Infine, per quanto riguarda le pensioni di reversibilità, per due vedovi entrambi titolari di prestazioni pensionistiche che vogliano avere una vita insieme, è più conveniente scegliere la convivenza che non il matrimonio. In questo modo si assicurano una doppia prestazione che altrimenti verrebbe meno. Insomma, siete davvero sicuri di volere il matrimonio, o il paramatrimonio rappresentato da queste unioni civili? Sono maggiori i diritti che si acquisiscono o i doveri che si prendono in carico? Fatevi due conti.

A parte le battute, è chiaro che tali situazioni delineano una politica familiare in Italia inesistente e, se presente, confusa e dannosa. Perciò, prima di pensare a creare surrogati di “famiglia”, forse sarebbe il momento di valorizzare anche in termini di sostegno economico l’unica istituzione che ha supportato il nostro paese durante quest’ultimo periodo di profonda crisi economica.
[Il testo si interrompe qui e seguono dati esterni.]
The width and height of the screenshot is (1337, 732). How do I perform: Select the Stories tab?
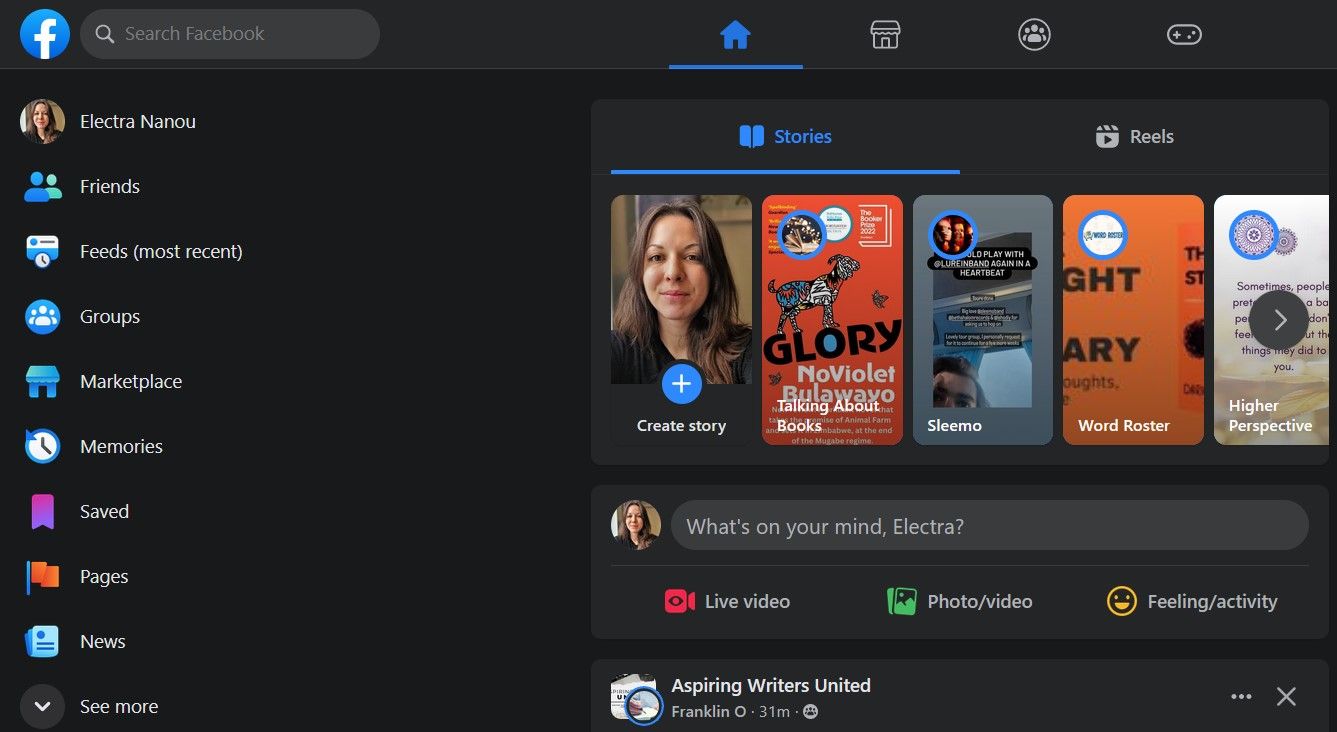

Se ci sono delle risorse, le si destini a quelle mamme che devono ogni giorno farsi in quattro per mandare avanti la famiglia e allo stesso tempo lavorare; o a quei papà che, per permettere ai figli un futuro dignitoso, non riescono neppure a ritagliarsi un po’ di tempo da dedicare a loro. Queste sono le politiche familiari che chiede il paese reale nel quale più che di Codice Civile è meglio armarsi di calcolatrice….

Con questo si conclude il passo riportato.